→ **Required work**
Give the rows in the part that opens with the line containing "This screenshot has width=1200, height=600." and closes with the line containing "Action: (x=467, y=426)" as a numbered list, omitting blank lines and leaving the pictures out of the answer.

→ **Source data**
◆ ◆ ◆ ◆ ◆ ◆ ◆

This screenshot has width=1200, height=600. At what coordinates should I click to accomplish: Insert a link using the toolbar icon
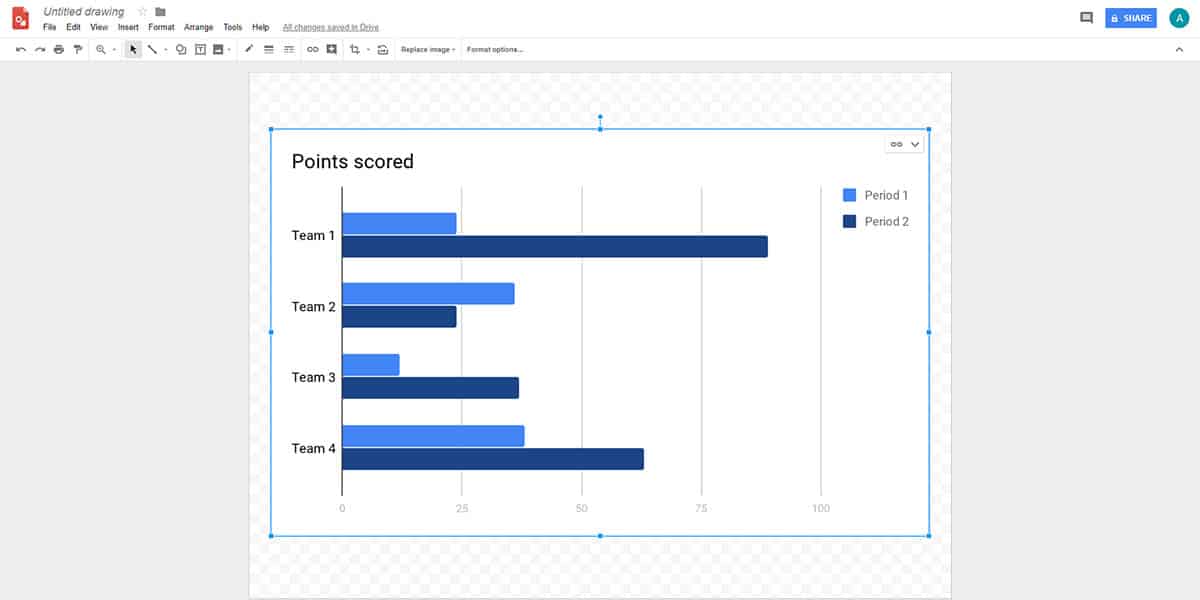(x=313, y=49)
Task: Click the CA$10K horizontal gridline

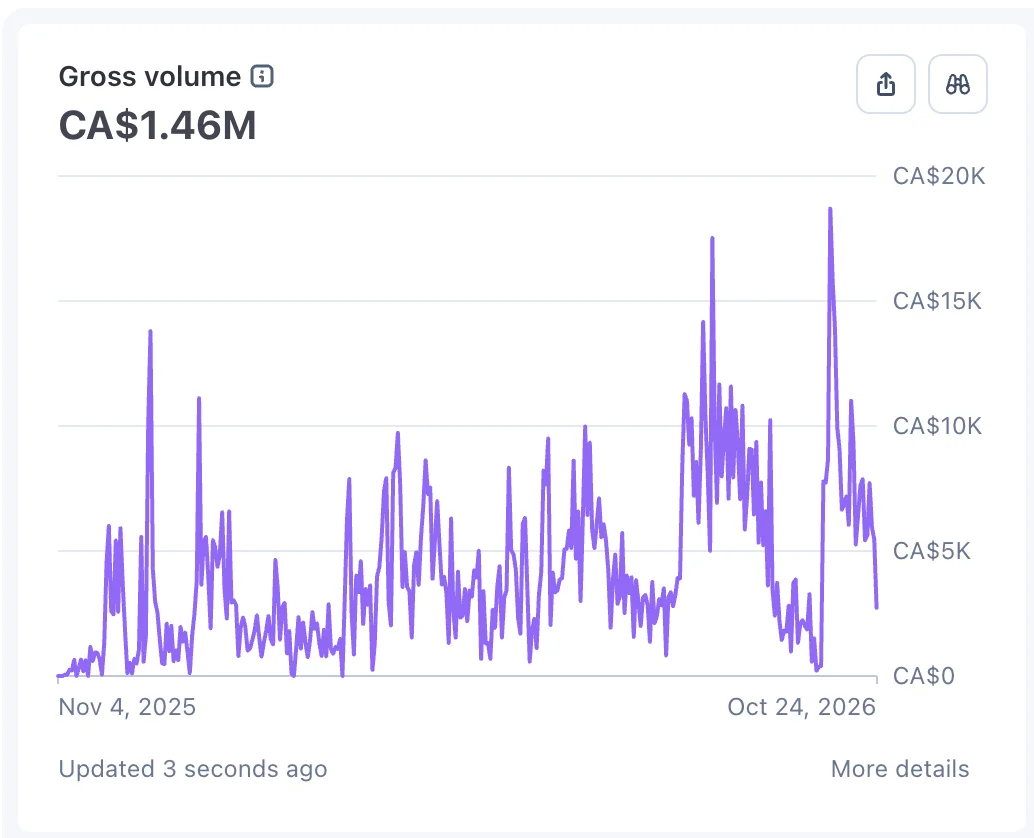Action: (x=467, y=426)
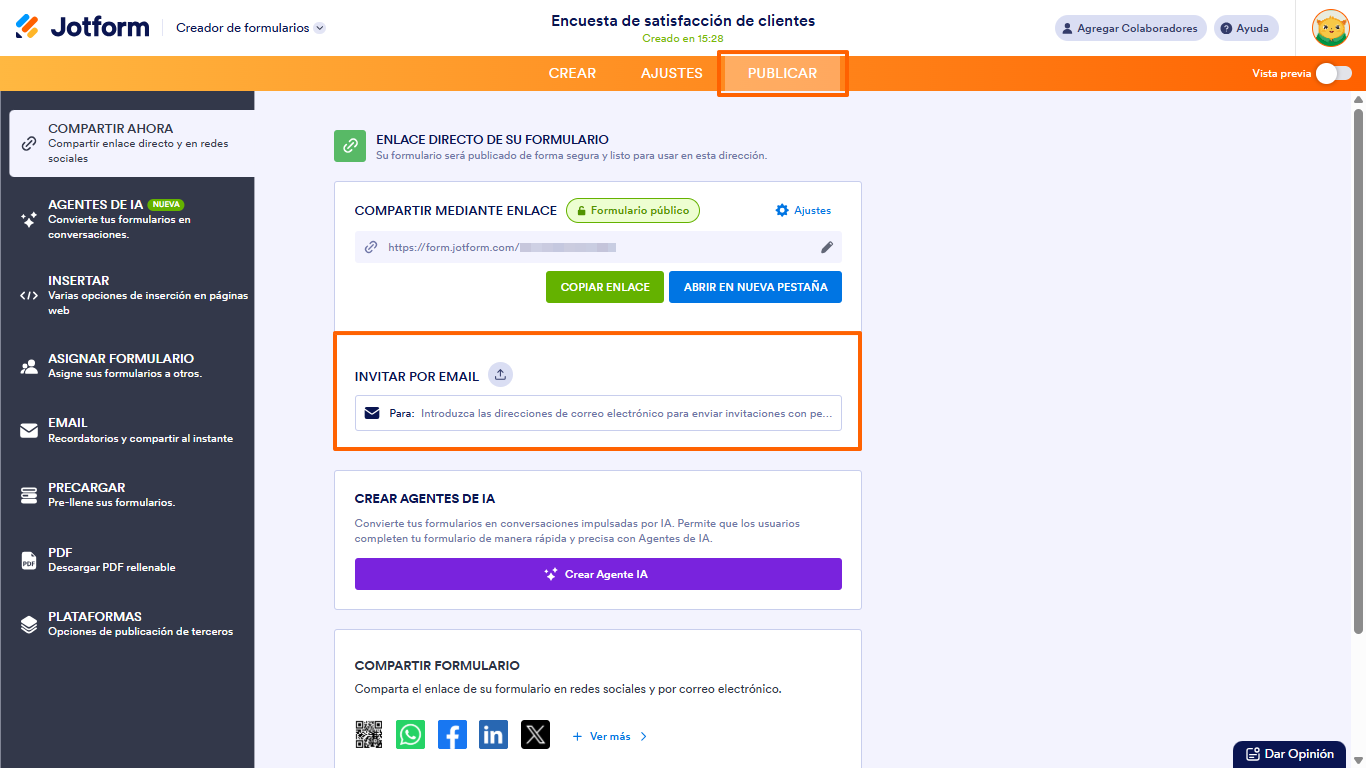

◆ ◆ ◆ ◆ ◆ ◆ ◆

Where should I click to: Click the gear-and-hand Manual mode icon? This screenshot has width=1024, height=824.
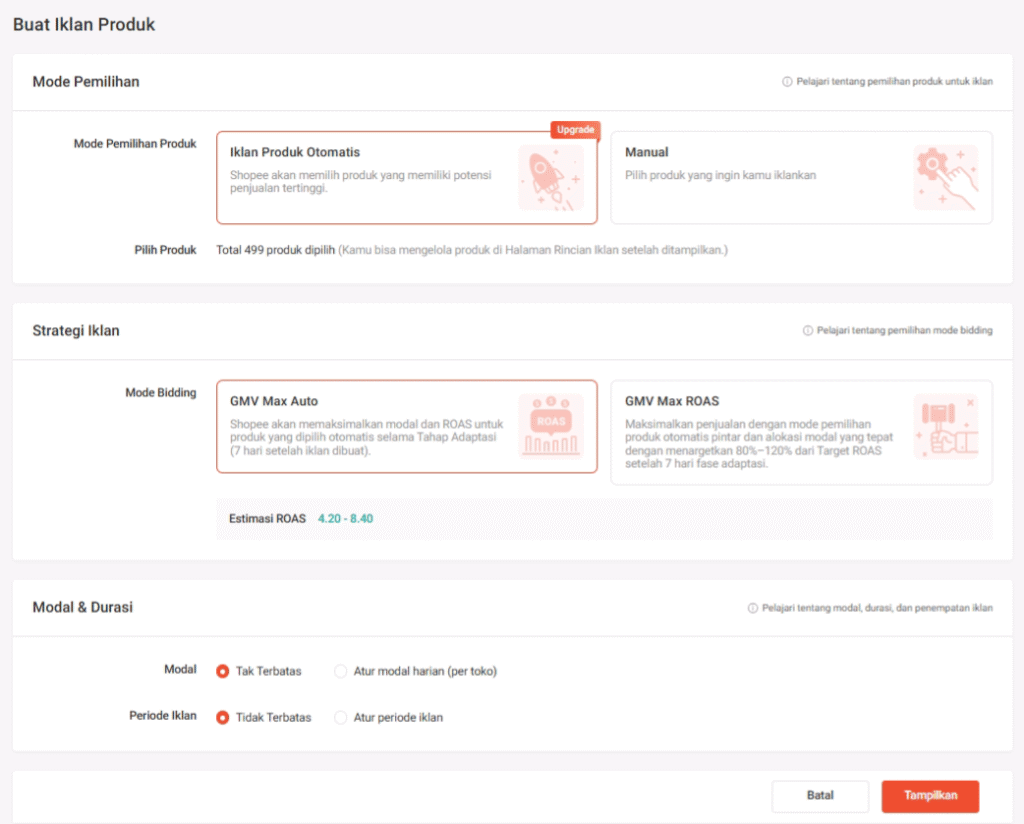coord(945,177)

◆ ◆ ◆ ◆ ◆ ◆ ◆

→ **Exercise result**
1. This screenshot has width=1200, height=600. At what coordinates should I click to accomplish: Insert a link using the toolbar icon
2. (x=313, y=49)
3. Task: Click the CA$10K horizontal gridline
4. Action: (x=467, y=426)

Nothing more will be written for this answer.